C’est également le cas de Clémence*, professeure d’histoire-géographie dans un collège de Poitiers (Vienne), classé Réseau d’éducation prioritaire (REP). « Certains élèves refusent d’étudier des céramiques grecques avec des corps masculins nus. »
Depuis des années, les professeur·es alertent sur « le malaise enseignant ». Au manque de moyens et au sureffectif des classes s’ajoute le manque de formation. « À l’INSPE [Institut national supérieur du professorat et de l’éducation, ndlr], j’ai eu des cours sur l’égalité, mais jamais en lien avec les programmes d’EMC », regrette Marguerite*, professeure d’histoire-géographie dans un collège depuis la rentrée de septembre. « On nous apprend surtout qu’il faut sans cesse faire référence à la loi lorsqu’un élève dépasse les bornes, explique-t-elle. Mais en pratique, je ne sais pas comment je réagirai demain si cela arrive dans ma classe. » Christian Delporte, historien spécialiste des médias et de l’image, confirme : « Certains jeunes profs arrivent en classe sans les armes suffisantes pour maîtriser sereinement ce genre de questions et peuvent se sentir désemparés face aux élèves. »
Si le Grenelle de l’éducation – qui devrait durer trois mois – donnera sans doute quelques réponses, l’Éducation nationale réfléchit déjà au sujet. « Il est encore trop tôt pour parler de modifications dans les programmes d’EMC », indique Édouard Geffray, directeur général de l’enseignement scolaire depuis 2019. Ce que l’on sait déjà en revanche, c’est que, à la suite d’une décision de Jean-Michel Blanquer, l’actuel ministre de l’Éducation nationale, le manque de formation en amont devrait être pallié à partir de 2022. « Dans les concours de recrutement des professeurs [le Capes, concours final qui couronne les années d’INSPE, mais qui se passe également en candidat libre, ndlr], il y aura désormais une épreuve orale d’entretien, avec des questions sur les valeurs de la République et les droits et obligation des fonctionnaires », assure Édouard Geffray. À cette formation en amont s’ajoutera également une formation continue pour les professeur·es déjà en poste. « Nous travaillons dessus ainsi que sur un nouveau parcours M@gistère [plateforme digitale à disposition du corps enseignant où sont recensés des offres de formation, ndlr], en cours de création », souligne le directeur général.
En attendant 2022 et la nouvelle génération de professeur·es, celles et ceux d’aujourd’hui semblent avoir chacun·e leur petite cuisine en matière d’EMC, « sans savoir si c’est véritablement la bonne », déplore Julie.
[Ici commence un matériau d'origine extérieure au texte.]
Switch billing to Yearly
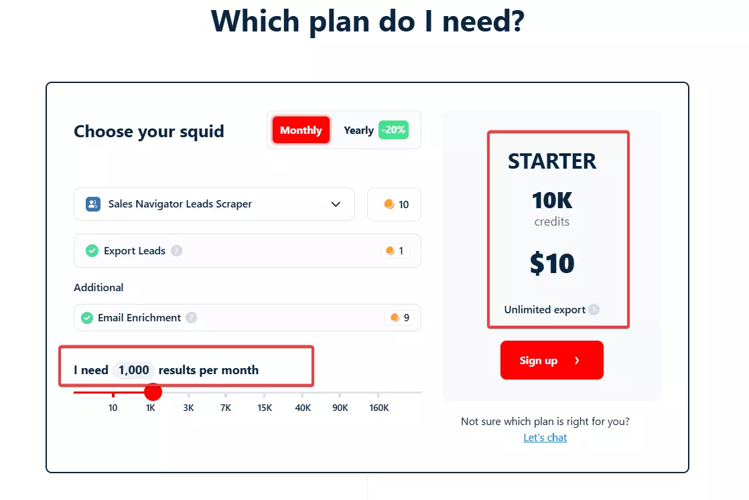 coord(359,131)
Elle constate également que, par manque de temps, certain·es de ses collègues continuent parfois leurs cours d’histoire sur l’heure d’EMC. Ce qui ne semble pas poser de difficulté puisqu’il n’y a ni vérification ni examen final. « L’Éducation nationale nous demande de développer l’esprit critique des élèves, mais sans cadre précis, nous sommes obligés d’improviser nos cours selon nos élèves, notre expérience et notre ressenti », ajoute la jeune professeur. Si elle opte pour les caricatures de Louis-Philippe – qui remontent à 1888, preuve que l’art de la caricature ne date pas d’hier –, d’autres choisissent avant tout de susciter la discussion. C’est le cas de Clémence : « Pendant plusieurs années, j’ai organisé des débats, par exemple sur les œuvres du street-artiste Banksy, avec comme question : “Peut-on taguer sans limite l’espace public ?”, se souvient-elle. Il faut leur dire qu’ils ne seront pas d’accord sur certains sujets, mais qu’ils doivent dépasser le simple argument “Ça se fait pas”. C’est en travaillant tous les jours, patiemment, qu’on arrive petit à petit à habituer les élèves au débat, aux avis contradictoires, à changer d’avis. » Une expérience originale qui a cependant tourné court en raison de l’un des autres problèmes récurrents de l’Éducation nationale : le sureffectif des classes, avec lequel organiser un débat est trop complexe.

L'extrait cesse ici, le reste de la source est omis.